The situation in Brazil is so overwhelming that Angela Rocha, a pediatric infectious diseases specialist in Pernambuco, one of the hardest hit states, said in an interview with CNN that women may want to hold off on getting pregnant.
originally posted by: TheProphetMark
Wonder if this virus was 'designed' to stop people from breeding.
Definitely a virus that can be used for population control.
originally posted by: concerned190
Weren't genetically modified mosquitos released in Brazil not to terribly long ago?
originally posted by: TheProphetMark
Wonder if this virus was 'designed' to stop people from breeding.
Definitely a virus that can be used for population control.
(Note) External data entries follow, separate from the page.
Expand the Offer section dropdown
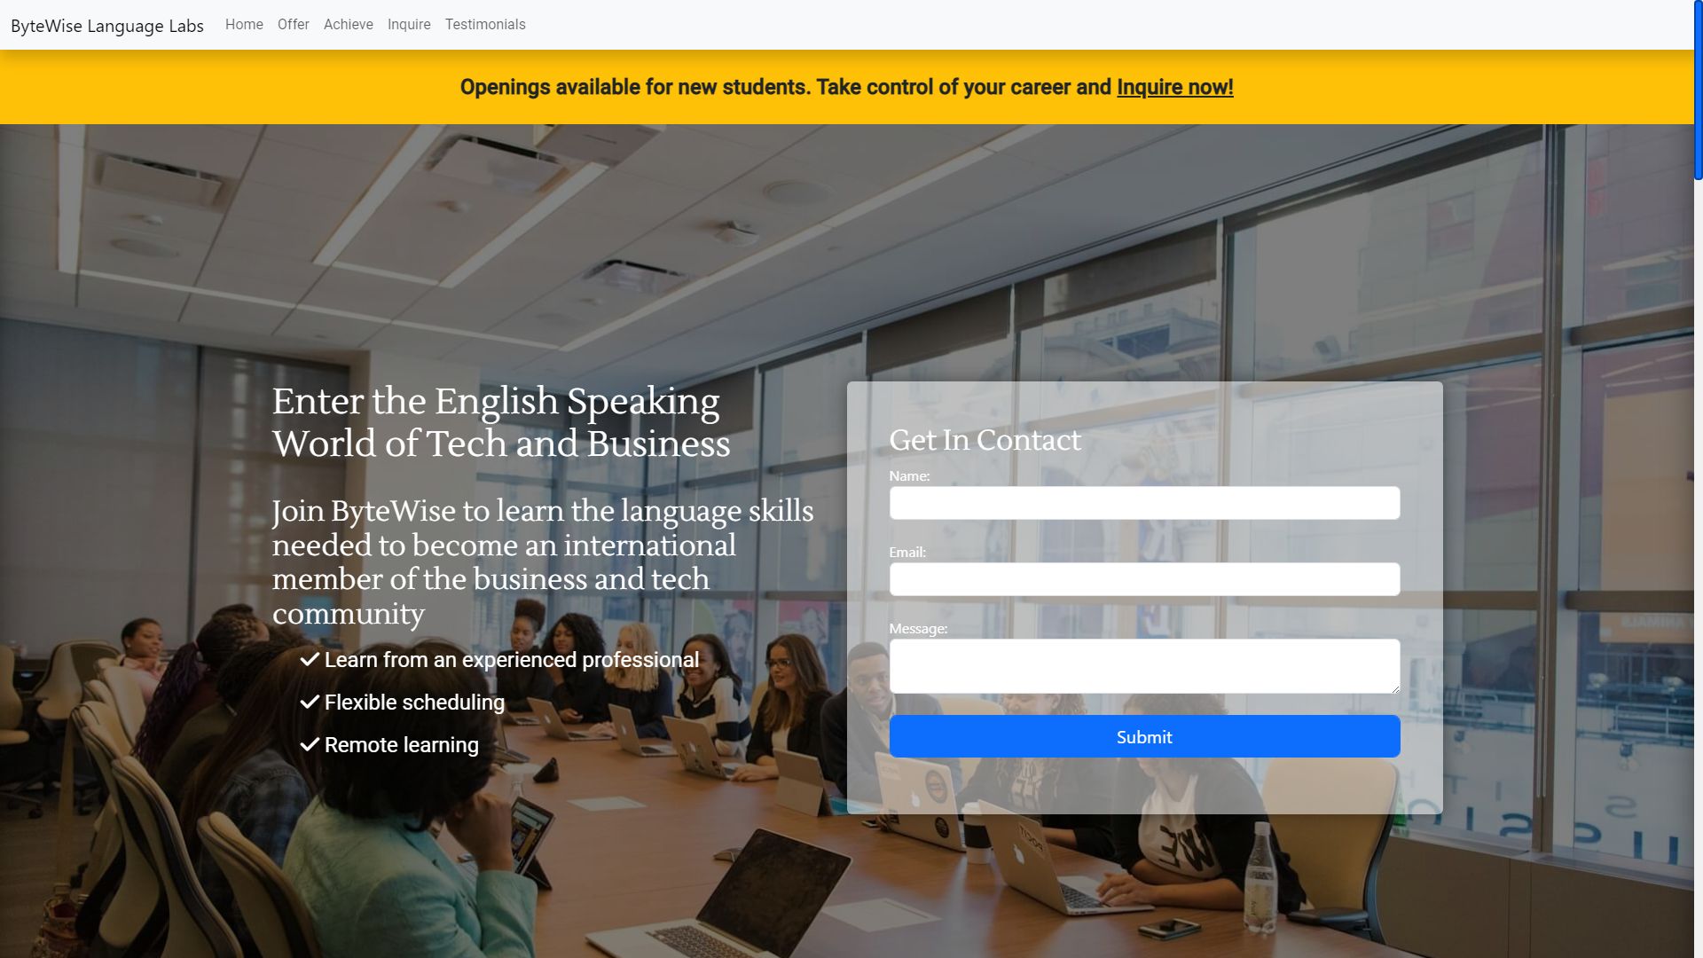Screen dimensions: 1703x958 [293, 25]
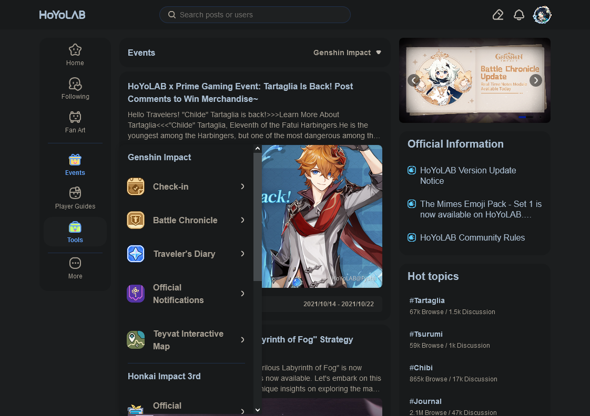This screenshot has width=590, height=416.
Task: Open the Genshin Impact game selector dropdown
Action: (x=347, y=53)
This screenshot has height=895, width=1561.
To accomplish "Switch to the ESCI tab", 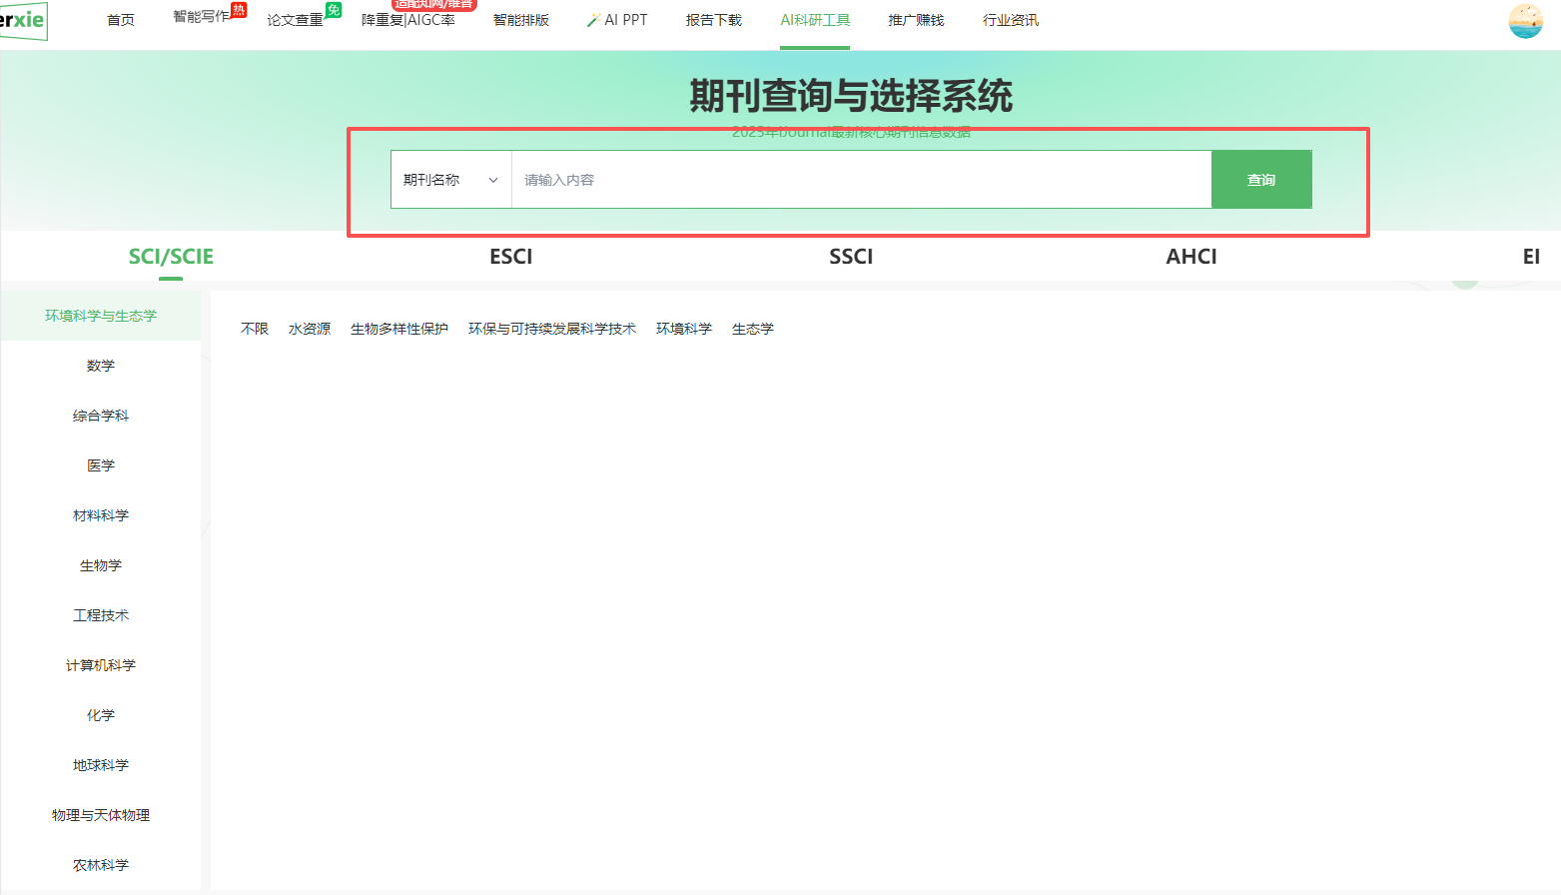I will pos(510,257).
originally posted by: stormcell
originally posted by: TheProphetMark
Wonder if this virus was 'designed' to stop people from breeding.
Definitely a virus that can be used for population control.
It may have been around since 1947, but has it been deliberately spread to achieve "population control"?
Mosquitoes breed in stagnant water, so how did they get to travel thousands of miles. It would have had to been transported by ship or some other kind of produce.
The carrier of the Zika virus, the Aedes aegypti mosquito, was genetically modified by the British company Oxitec, which has received funding from Bill Gates.
The larvae of genetically modified mosquitoes are supposed to die at the late larvae or early pupae stage unless they are exposed to the antibiotic tetracycline when they have increased survivorship.
Scientists at the Insitut Pasteur in Paris discovered that genetically modified mosquitoes fed on cat food consisting of factory reared chickens fed large amounts of the antibiotic tetracycline had an increased survival rate.